Copy the material below verbatim, from the line containing "Image resolution: width=1341" through the line containing "Action: [564, 106]", both included, and nothing else.
-- Start of RECORDS PROVIDED --
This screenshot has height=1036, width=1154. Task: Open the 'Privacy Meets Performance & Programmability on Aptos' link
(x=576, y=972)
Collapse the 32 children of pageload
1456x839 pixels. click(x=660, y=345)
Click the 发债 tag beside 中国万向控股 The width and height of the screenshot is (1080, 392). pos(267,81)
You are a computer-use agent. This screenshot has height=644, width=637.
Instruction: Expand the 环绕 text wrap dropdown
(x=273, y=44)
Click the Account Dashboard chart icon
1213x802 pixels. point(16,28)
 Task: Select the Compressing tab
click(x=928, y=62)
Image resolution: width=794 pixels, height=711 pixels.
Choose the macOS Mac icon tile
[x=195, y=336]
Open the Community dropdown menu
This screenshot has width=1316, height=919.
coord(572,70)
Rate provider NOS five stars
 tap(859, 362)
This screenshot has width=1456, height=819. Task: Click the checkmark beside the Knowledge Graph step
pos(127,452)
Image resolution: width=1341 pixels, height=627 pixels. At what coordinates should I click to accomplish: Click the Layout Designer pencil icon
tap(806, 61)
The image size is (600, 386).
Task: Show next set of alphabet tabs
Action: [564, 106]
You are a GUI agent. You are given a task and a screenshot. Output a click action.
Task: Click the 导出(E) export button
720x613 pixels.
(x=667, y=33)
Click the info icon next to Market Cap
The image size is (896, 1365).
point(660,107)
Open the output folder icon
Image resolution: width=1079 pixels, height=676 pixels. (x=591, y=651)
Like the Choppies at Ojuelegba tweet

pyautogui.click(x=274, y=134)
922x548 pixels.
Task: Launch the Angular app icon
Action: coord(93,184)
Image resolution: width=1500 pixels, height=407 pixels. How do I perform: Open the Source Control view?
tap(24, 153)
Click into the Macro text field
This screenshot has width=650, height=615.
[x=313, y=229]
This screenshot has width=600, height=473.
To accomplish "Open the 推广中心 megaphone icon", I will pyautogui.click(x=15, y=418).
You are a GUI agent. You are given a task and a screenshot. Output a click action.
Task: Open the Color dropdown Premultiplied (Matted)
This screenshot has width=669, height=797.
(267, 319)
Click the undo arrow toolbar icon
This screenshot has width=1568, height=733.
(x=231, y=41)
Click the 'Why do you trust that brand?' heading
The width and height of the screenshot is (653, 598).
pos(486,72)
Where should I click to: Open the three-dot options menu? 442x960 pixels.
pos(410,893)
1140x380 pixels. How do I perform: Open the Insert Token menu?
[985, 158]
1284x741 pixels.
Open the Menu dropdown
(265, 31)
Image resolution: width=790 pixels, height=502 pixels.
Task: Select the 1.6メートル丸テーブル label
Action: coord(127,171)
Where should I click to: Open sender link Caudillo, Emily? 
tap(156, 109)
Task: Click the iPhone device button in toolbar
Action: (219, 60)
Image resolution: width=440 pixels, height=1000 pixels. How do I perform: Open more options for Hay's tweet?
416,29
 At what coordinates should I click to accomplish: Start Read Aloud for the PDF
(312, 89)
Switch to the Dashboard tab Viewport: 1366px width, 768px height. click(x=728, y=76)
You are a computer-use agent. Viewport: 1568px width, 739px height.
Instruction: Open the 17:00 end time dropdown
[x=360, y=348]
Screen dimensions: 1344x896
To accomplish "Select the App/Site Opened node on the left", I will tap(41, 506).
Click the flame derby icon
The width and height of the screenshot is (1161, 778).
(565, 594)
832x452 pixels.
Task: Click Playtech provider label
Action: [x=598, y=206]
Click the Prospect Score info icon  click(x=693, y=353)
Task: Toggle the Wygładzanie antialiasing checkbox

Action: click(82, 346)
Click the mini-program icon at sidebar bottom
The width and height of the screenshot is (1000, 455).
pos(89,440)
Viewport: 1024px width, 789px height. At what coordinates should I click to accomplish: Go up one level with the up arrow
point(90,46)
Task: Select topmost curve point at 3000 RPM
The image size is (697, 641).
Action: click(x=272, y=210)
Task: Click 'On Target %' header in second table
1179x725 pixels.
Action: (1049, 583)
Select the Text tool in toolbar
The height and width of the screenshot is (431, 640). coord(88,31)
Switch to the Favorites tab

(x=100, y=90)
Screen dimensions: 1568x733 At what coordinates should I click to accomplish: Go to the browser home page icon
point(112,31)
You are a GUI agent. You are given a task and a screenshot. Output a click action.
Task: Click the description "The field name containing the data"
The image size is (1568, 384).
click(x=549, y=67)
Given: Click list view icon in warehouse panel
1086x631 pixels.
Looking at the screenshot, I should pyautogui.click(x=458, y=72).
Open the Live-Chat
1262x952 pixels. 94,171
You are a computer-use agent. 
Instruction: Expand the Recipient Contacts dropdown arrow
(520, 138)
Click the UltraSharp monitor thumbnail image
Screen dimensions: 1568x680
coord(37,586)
-- End of RECORDS PROVIDED --
FINISHED TASK:
Image resolution: width=1341 pixels, height=627 pixels. At what coordinates should I click to accomplish: Click the Layout Designer pencil icon
tap(806, 61)
The image size is (600, 386).
Task: Show next set of alphabet tabs
Action: [564, 106]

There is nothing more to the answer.